======== TASK MATERIAL

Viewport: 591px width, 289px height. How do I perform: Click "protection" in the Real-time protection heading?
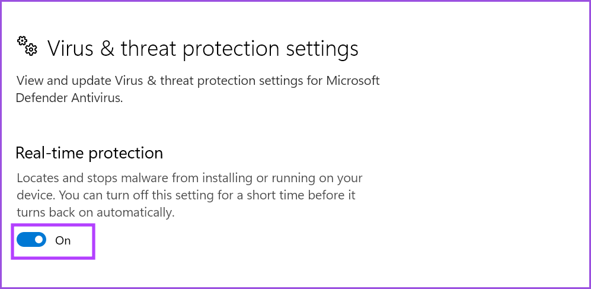(x=126, y=153)
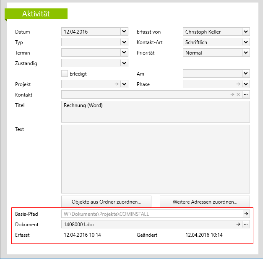The height and width of the screenshot is (259, 263).
Task: Focus the large empty Text area
Action: 155,159
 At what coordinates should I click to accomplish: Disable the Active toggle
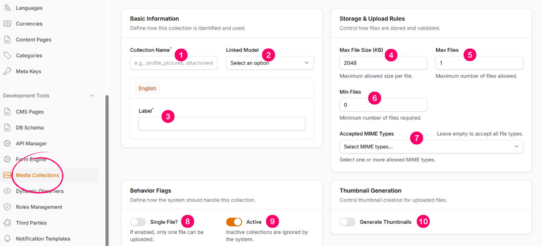pyautogui.click(x=234, y=222)
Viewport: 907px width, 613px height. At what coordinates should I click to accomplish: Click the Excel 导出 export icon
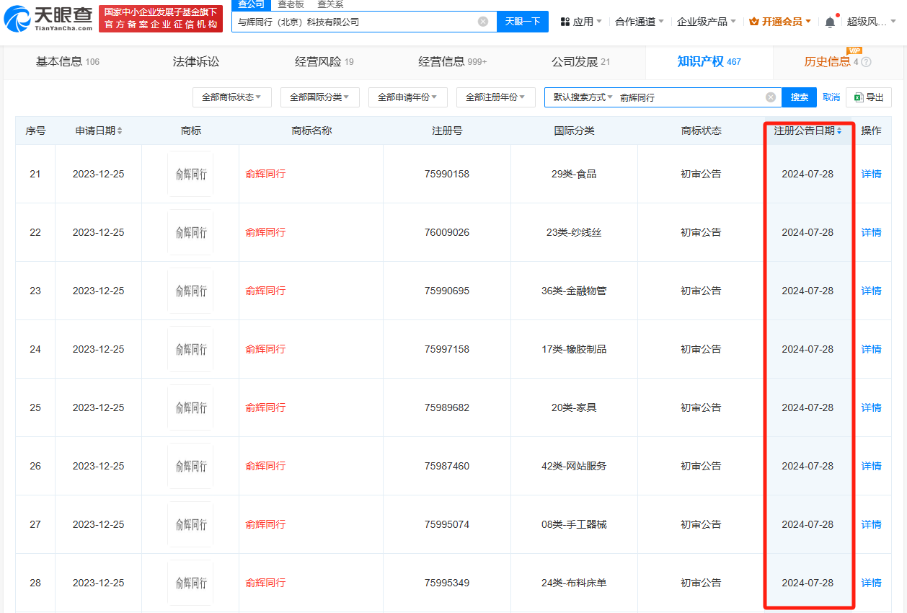859,97
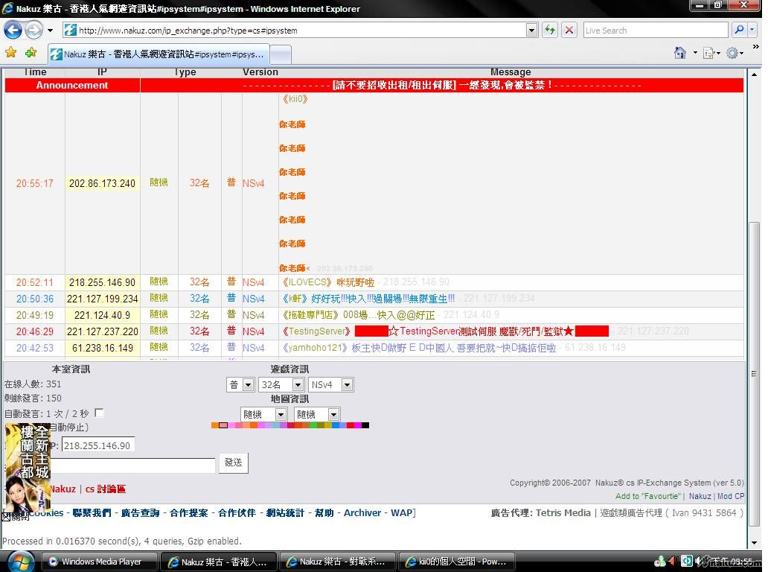768x572 pixels.
Task: Expand the address bar URL history dropdown
Action: (531, 31)
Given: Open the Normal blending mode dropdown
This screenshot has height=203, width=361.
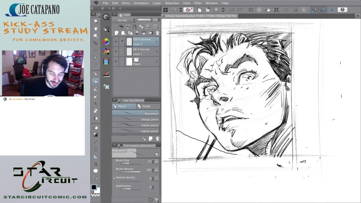Looking at the screenshot, I should pos(124,20).
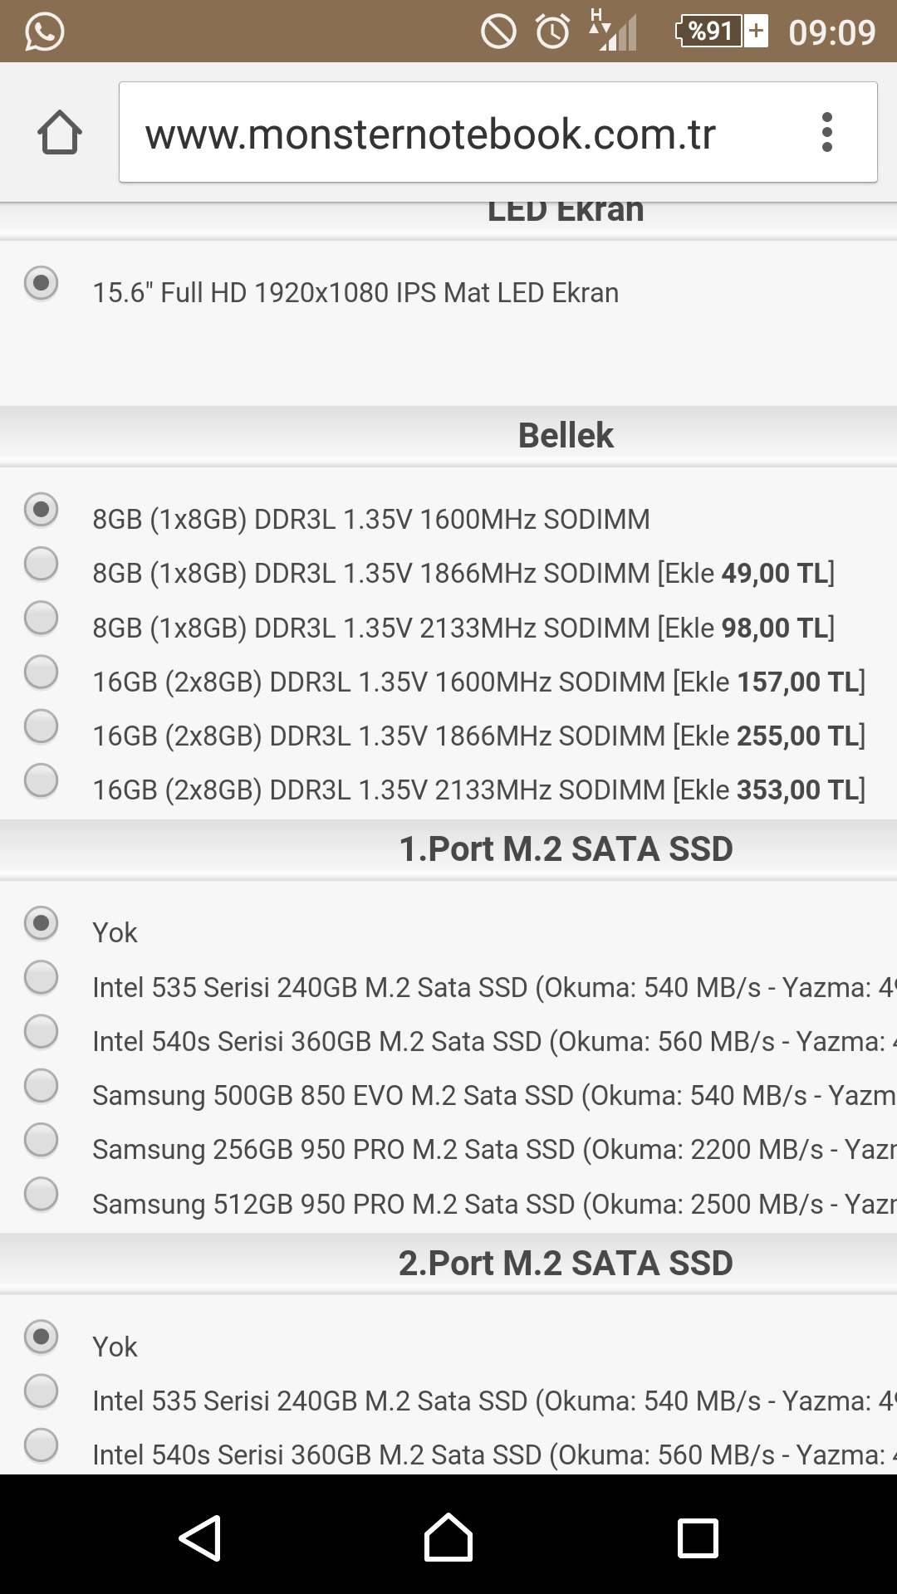Open the browser three-dot menu

[826, 133]
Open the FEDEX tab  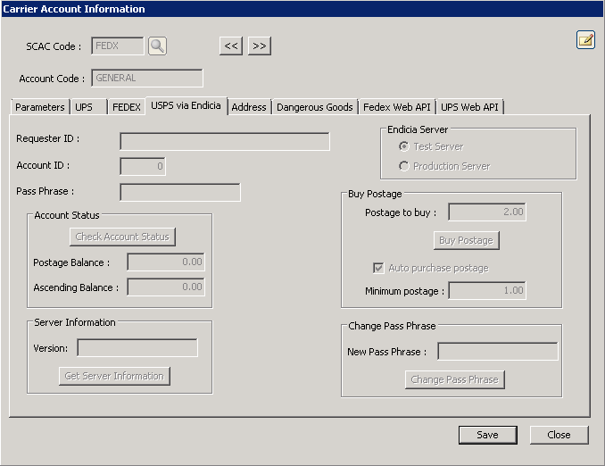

================

_THE TASK_. Copy nothing but the lines from the line holding "This screenshot has height=203, width=361." through the last line of the entries, exactly, while leaving out the pictures.

_RESPONSE AREA_.
This screenshot has height=203, width=361.
Looking at the screenshot, I should pos(124,20).
Open the browser three-dot menu

[826, 133]
Open the FEDEX tab  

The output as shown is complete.